Matthew Hughes: Template

There are many refreshing things about Matthew Hughes’ novels: The old-style galactic empire feel of the setting, and quirky sense of humor he puts into his writing, and even the brevity of his novels, which pack a lot of ideas and plot into stories typically under 300 pages. Template weighs in at under 200 pages, yet it’s not only one of his best, but it’s an excellent introduction to his Archonate universe.

Conn Labro is a professional duelist on the world of Thrais, and also an indentured servant on a world where everything is for sale. But when his owner and patron is killed, Conn is bought by an off-world consortium – or nearly so, as a man he’s gamed with weekly for his entire life has also been murdered, and willed Conn enough money to pay off his debt. More significantly, he’s given Conn a bearer chip which seems to be what the assassins are after. Accompanied by a woman from Old Earth, Jenore Mordene, Conn leaves Thrais to learn what his friend really left him, but he also finds the galaxy to be a much more diverse place than he’d ever expected.

Template wanders all over the place, and yet it’s a pretty terrific book. Initially I’d summarize Conn Labro as being “a Libertarian Mr. Spock”: His upbringing on Thrais makes him believe that all aspects of human endeavor of transactional, things being bought, sold and exchanged, and that anything else is irrational. Yet every other world is considerably different from Thrais, not least the archipelago on Old Earth where Jenore grew up, which is based around art and lacks monetary currency. Hughes comes up with a nifty way to consider different cultures in the Archonate via a brother and sister who have come up with the idea that every human society is based on one of the seven deadly sins. It’s a fun mental exercise.

Conn’s story is his personal odyssey to learn where he comes from (and why that matters), and where he belongs. So he has to grow emotionally to understand how to relate to other people, and a lot of the suspense comes from him making some poor choices along the way. For much of the book he has Jenore to help guide him and inform him, but eventually he has to control his own destiny. Fortunately he’s not without skills of his own (professional duelist, remember?).

While the book drags a bit in the middle when Conn and Jenore are on Old Earth and the plot doesn’t move forward very much (what does it mean when a book under 200 pages “drags a bit in the middle”?), and one could argue that the cultures Hughes portrays are too simplistic to be plausible, it’s still a really fun story. And besides, Hughes at his best – and this is him at his best – portrays both the people and the cultures of the Archonate as a little absurd, having a bit of the feel of a fable even in an otherwise serious story. (It’s not so different from, say, the races in John Scalzi’s Old Man’s War series, actually.)

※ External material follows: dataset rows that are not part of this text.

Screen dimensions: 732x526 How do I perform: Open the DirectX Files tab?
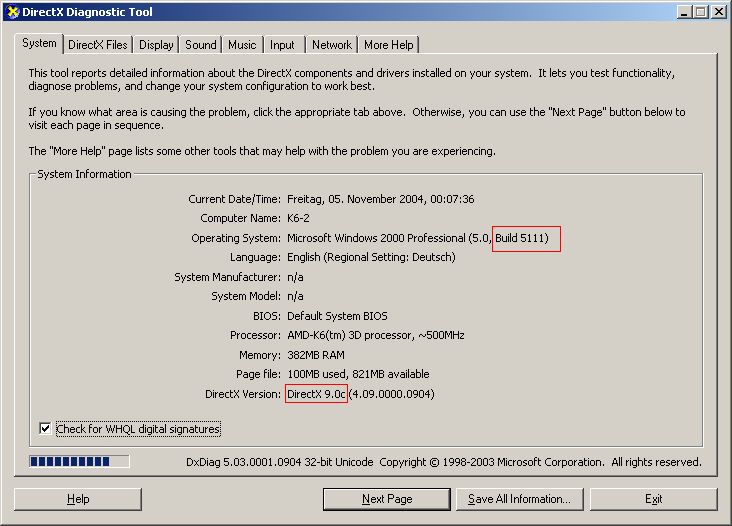(x=98, y=45)
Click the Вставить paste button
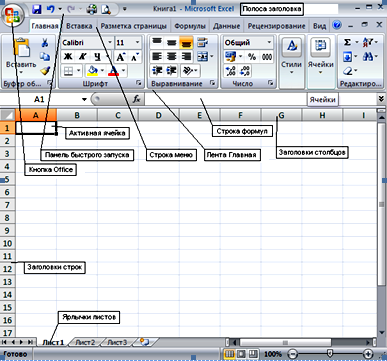This screenshot has height=361, width=387. point(21,57)
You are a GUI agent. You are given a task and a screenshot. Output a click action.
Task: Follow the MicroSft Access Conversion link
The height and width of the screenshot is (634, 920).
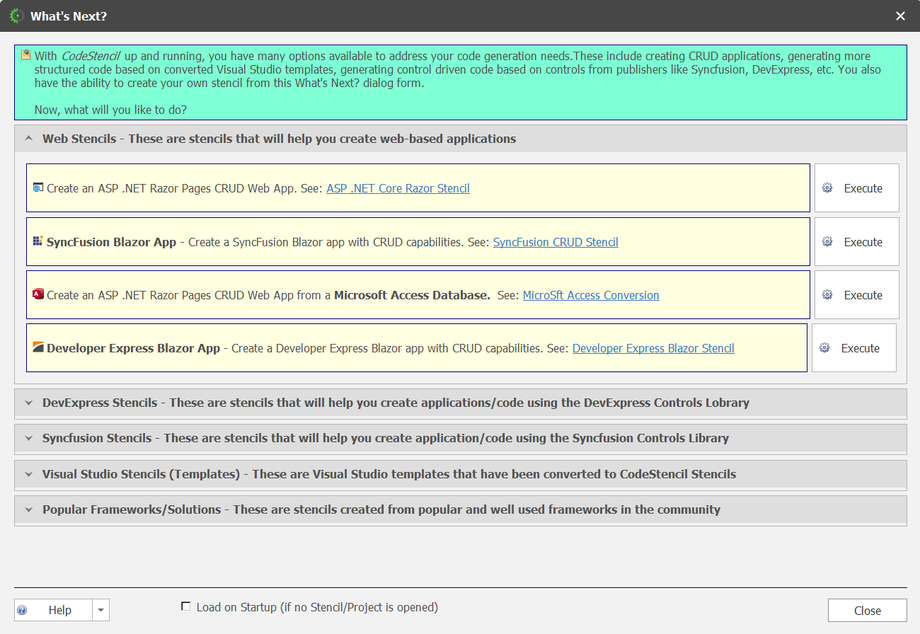590,295
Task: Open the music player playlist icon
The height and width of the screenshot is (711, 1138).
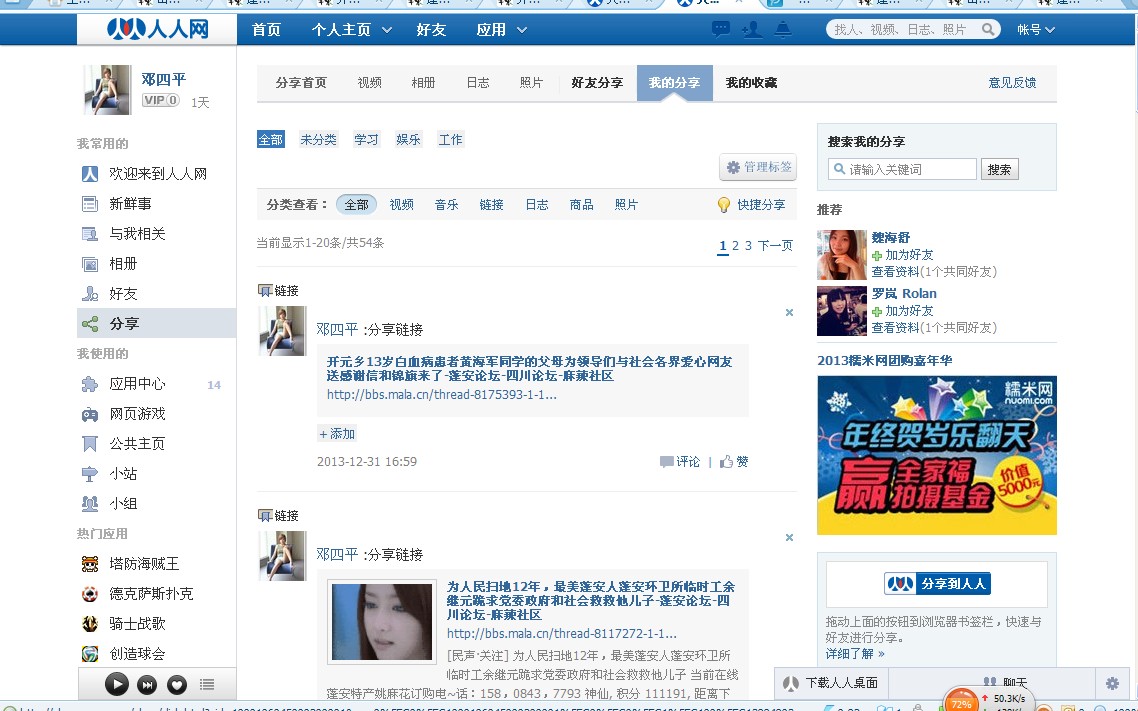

Overall Template is one of Hughes’ best books, and should appeal to anyone who likes space opera, adventure, or just good old galactic empire science fiction.

2 thoughts on “Matthew Hughes: Template”

  1. Matthew Hughes comments on this review on his news page:

    Although, technically, the Ten Thousand Worlds are not an empire; as far as I can tell, each world is self-governing, but I’ve only visited a few so far.

    A fair point. I haven’t quite figured out how the Archonate relates to the rest of the Ten Thousand Worlds – does it only rule Old Earth? That’s how it seems to play out in the books, but I haven’t been to clear on it.

    When I say “galactic empire science fiction” I’m thinking of authors like Isaac Asimov’s Foundation books, H. Beam Piper’s future history stories, Iain Banks’ Culture novels, and the like. It’s true that both of those examples have a galactic empire (in varying stages of formation or decay), while the Ten Thousand Worlds apparently do not. But intrinsic feel of a diverse humanspace is still there, though, and the Archonate itself provides a strong “empire-like feel” – even though I guess it’s not a galactic empire – because the stories spend so much time on Old Earth.

    In other words, if you think of what the novels featuring galactic empires feel like, then I think you’ll find a lot of that in the Archonate stories. But you’ll find a lot of different stuff, too (it’s hard to imagine two SF writers more different in style than Matthew Hughes and Iain Banks, for instance).

  2. Long, long ago, in the first draft of the first Archonate novel, Fools Errant, I referred to the Archon as “ruler of those parts of Old Earth still inhabited by human beings.”

    As the whole thing has developed into umpteen stories and novels, I’ve used “the Archonate” as a handy catch-all term for this entirely improbable far-future civilization that occupies our arm of the galaxy. In that milieu, Old Earth has become a forgotten little corner of The Spray, with only a decided minority of the inhabitants of the Ten Thousand Worlds having, at best, even vaguely heard of the place. A number of other planets have been put forward as the original human homeworld, not that anyone much cares. Put it this way: Old Earth means about as much to the Ten Thousand Worlds as Uruk does to us.

    The models for the Ten Thousand Worlds are, of course, Jack Vance’s Gaean Reach and Alastor Cluster novels. But in my teens — also long, long ago — I used to read all the Galactic Empire pedlars — Heinlein, Asimov, Blish, et al. — and I’m sure bits of them have stuck to the walls in the back of my mind.